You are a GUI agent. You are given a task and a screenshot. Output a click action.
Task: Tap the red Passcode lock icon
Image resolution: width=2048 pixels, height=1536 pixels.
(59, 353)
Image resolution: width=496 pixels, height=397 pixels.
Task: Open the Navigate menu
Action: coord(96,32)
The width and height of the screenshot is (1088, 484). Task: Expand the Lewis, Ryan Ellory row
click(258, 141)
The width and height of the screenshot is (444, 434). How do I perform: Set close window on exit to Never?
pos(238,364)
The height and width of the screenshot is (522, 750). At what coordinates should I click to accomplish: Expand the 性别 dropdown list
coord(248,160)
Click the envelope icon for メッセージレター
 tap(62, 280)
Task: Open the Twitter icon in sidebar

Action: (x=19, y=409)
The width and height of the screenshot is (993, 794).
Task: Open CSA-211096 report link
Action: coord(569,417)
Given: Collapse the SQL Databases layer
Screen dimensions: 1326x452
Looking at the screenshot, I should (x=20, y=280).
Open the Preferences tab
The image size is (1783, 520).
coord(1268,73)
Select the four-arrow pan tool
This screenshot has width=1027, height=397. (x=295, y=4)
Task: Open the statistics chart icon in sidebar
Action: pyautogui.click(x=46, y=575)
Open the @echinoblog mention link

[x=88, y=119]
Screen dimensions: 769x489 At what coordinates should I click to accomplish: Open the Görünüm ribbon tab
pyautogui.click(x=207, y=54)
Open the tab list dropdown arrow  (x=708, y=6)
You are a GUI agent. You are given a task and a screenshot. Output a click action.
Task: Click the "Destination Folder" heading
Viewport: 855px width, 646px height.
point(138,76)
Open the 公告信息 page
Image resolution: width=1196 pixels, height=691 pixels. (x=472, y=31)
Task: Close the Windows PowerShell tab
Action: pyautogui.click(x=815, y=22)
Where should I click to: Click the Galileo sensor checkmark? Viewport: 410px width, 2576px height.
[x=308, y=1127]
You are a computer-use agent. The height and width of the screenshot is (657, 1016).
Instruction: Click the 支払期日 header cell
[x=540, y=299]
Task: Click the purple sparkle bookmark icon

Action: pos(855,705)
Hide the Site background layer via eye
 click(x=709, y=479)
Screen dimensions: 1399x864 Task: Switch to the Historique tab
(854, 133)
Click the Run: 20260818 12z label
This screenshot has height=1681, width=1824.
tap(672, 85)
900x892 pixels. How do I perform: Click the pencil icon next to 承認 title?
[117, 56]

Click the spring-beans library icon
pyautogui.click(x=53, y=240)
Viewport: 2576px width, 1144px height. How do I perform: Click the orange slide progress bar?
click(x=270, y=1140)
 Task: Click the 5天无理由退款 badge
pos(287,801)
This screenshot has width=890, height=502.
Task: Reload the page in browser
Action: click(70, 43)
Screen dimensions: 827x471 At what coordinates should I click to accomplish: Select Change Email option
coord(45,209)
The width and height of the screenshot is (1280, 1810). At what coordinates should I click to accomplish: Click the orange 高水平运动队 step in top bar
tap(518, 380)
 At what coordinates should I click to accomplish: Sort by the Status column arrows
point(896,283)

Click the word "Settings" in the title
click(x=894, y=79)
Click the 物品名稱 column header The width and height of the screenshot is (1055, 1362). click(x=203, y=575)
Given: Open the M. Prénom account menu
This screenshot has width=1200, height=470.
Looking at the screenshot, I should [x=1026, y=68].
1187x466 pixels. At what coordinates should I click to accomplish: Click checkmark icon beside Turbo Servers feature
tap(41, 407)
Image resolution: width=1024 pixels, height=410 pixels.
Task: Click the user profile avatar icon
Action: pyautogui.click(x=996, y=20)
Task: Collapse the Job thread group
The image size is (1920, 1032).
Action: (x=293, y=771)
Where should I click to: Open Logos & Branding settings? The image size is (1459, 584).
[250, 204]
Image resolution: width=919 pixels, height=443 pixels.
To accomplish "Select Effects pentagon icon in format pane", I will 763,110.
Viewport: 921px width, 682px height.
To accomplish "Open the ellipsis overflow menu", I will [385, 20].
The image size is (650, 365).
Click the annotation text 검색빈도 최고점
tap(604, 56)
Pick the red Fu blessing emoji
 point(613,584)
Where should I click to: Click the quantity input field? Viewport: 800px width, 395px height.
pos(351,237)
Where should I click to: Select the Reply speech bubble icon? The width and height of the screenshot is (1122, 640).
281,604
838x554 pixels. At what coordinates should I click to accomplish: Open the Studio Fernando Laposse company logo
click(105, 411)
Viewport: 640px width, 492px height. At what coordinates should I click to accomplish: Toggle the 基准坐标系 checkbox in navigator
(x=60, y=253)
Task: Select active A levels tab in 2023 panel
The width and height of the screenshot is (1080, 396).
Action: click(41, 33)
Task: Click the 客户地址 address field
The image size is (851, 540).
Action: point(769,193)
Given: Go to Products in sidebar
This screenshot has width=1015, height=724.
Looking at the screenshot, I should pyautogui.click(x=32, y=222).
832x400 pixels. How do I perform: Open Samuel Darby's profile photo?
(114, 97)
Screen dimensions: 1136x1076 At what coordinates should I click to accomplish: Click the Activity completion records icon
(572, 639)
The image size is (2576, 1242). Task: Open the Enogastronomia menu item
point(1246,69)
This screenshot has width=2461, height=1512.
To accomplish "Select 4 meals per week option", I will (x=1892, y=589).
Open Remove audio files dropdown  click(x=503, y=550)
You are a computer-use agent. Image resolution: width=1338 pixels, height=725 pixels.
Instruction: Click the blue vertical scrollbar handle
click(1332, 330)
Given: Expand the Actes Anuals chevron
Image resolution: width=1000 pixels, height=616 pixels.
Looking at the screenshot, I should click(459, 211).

▶ PROBLEM REQUIREMENTS
Tally the lines of the entries above that hold the word "will"; the number is the whole answer.

▶ RESULT FOR THIS TASK
3